The NEFARIOUS RUSSIANS would like to announce their SOVIET COLLAPSE CINEMA series. Four weekends this summer in Brooklyn, Evgenia and Yasha will be screening different Russian films from the late 1980s and 1990s — all of them set in a decaying or collapsed Soviet society and mostly focused on the plight of young women trying to survive.
These are cult Russian films, and it’s almost certain they have never been screened in American theaters.
These movies are not only a historic document. They are relevant to America today. America has entered its own age of decline — the signs are hard not to see. And as people who have lived through the decline and collapse of the USSR, Evgenia and Yasha see a lot of parallels between what happened there and what is happening now in the US. You could say Russia’s past is from America’s future — and these films give a glimpse into that past…a past that might be the future here.
All films will be shown with English subtitles.
There will be a discussion and a Q&A after each screening moderated by a surprise celebrity guest.
Location: Film Noir Theater. 122 Meserole Ave, Brooklyn.
Tickets: $25.
Space is limited. Buy tickets in advance.
BANNED BY CANNES. A film about the grimness of Soviet decline. Based on real events. Set in the mid-1980s — a sadistic cop prowls the countryside, kids party, and a bloody Afghan War looms over everything. Directed by Aleksei Balabanov — famous for the cult films Brother and Brother II.
(Released in 2007. 89 minutes.)
About the life of a typical late Soviet girl. The most popular Soviet film of 1988, and one of the first Soviet films to have any nudity and sex. Directed by Vasili Pichul.
(Released 1988. 128 minutes.)
A prostitute who caters to foreign men in the hotels of Leningrad in the 1980s moves to Sweden after marrying one of her clients — and realizes the West is not what she imagined. The most popular Soviet film of 1989.
Directed by Vladimir Kunin.
(Released in 1989. 151 minutes.)
Set in the lawlessness of the late 1990s, two young half-sisters have only themselves to rely on when they start being hunted by Russian mobsters. Directed by Sergei Bodrov Jr., the star of Brother and Brother II.
Soon after his debut, Bodrov was killed in an avalanche while shooting his second film.
(Released in 2001. 85 minutes.)
If you are from the press and would like to attend or write about the event, direct all inquiries to Stacy Schneider-Weiss: stacysw.pr@penguinmail.com.
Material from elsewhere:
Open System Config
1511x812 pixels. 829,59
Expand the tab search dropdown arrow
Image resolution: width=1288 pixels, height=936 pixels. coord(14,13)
Little Vera was definitely shown in the US, since I’ve seen ads for it in old newspapers in my job as an archivist. American reviews that I’ve seen praised the movie for its depictions of sex, while no doubt denouncing the same in our own films. I wish I could go, but I’m stuck in a certain Southern city for the foreseeable future, awaiting our own collapse.